_Task list:_
[1] Write out the part of the sewing post that begins at the words "When I get a" and ends after "PATTERNS OUT THERE!".
[2] Answer these from the sewing post:
(a) What is the first thing the writer does on getting a client?
(b) What did the writer start the dress with?
(c) Which fabric is preferred for the dress suited to an Apple or Rectangle figure?
[3] In the sewing post, turn the paragraph that starts "So let's take a look at the home sewist" into a shorter list that keeps its main facts.

_Text block:_
-- begin --
This is a common complaint I hear in class and from students who are sewing. Why can’t a pattern fit straight out of the envelope? I mean when I was a kid I could sew it right out of the envelope, but now that I’m older, I’ve gained weight and well, I guess I’m just too fat, cause I can’t seem to make the pattern fit.
Well, the truth is that a pattern is simply a place to start. Yeah – I know. This isn’t a satisfactory answer, but let’s look at this from another point of view.
When I get a client – the first thing I do is draw up what the client has described to me. This gives the client time to figure all this out and what this is going to look like on her. Now, if you go through any pattern book, you aren’t gerna see this pattern anyplace. For one thing, there are a few problems that have to be solved with this dress, that might not be obvious upfront – like where’s the back zip?…how do you get into the dress?
The truth is that I have to draft this from scratch. There isn’t a pattern out there, so that’s how I started this dress – with a muslin.
This is how most clothes by designers are constructed. THERE ARE NO PATTERNS OUT THERE!
So let’s take a look at the home sewist and say they want to do a dress pattern that might be great for an Apple or Rectangle type figure, and you start looking out there, and there’s nothing there. Basically what you would be looking for is something that had minimal waist or if anything it would be a little higher waist, but not too high (not Empire waist); something that had some tailoring to it; that means preferably a ponte or stable knit; something that did NOT have any gathers; something that skimmed the body at the waist and fell straight from the tummy and chest; and finally something that had good strong set-in shoulders with set-in sleeves. Looking out there, there’s no pattern that fits that criteria.
-- end --
_Provided material:_
-- begin --
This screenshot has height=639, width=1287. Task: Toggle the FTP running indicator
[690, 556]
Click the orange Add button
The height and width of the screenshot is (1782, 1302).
-- end --
_Answers to the tasks:_
[1]
When I get a client – the first thing I do is draw up what the client has described to me. This gives the client time to figure all this out and what this is going to look like on her. Now, if you go through any pattern book, you aren’t gerna see this pattern anyplace. For one thing, there are a few problems that have to be solved with this dress, that might not be obvious upfront – like where’s the back zip?…how do you get into the dress?
The truth is that I have to draft this from scratch. There isn’t a pattern out there, so that’s how I started this dress – with a muslin.
This is how most clothes by designers are constructed. THERE ARE NO PATTERNS OUT THERE!

[2]
(a) Draws up what the client has described.
(b) A muslin.
(c) A ponte or stable knit.

[3]
A home sewist looking for a dress pattern suited to an Apple or Rectangle figure would want:
- minimal waist definition, or a slightly higher waist that is not an Empire waist
- some tailoring, preferably in a ponte or stable knit
- no gathers
- a shape that skims the body at the waist and falls straight from the tummy and chest
- strong set-in shoulders with set-in sleeves

No pattern meets these criteria.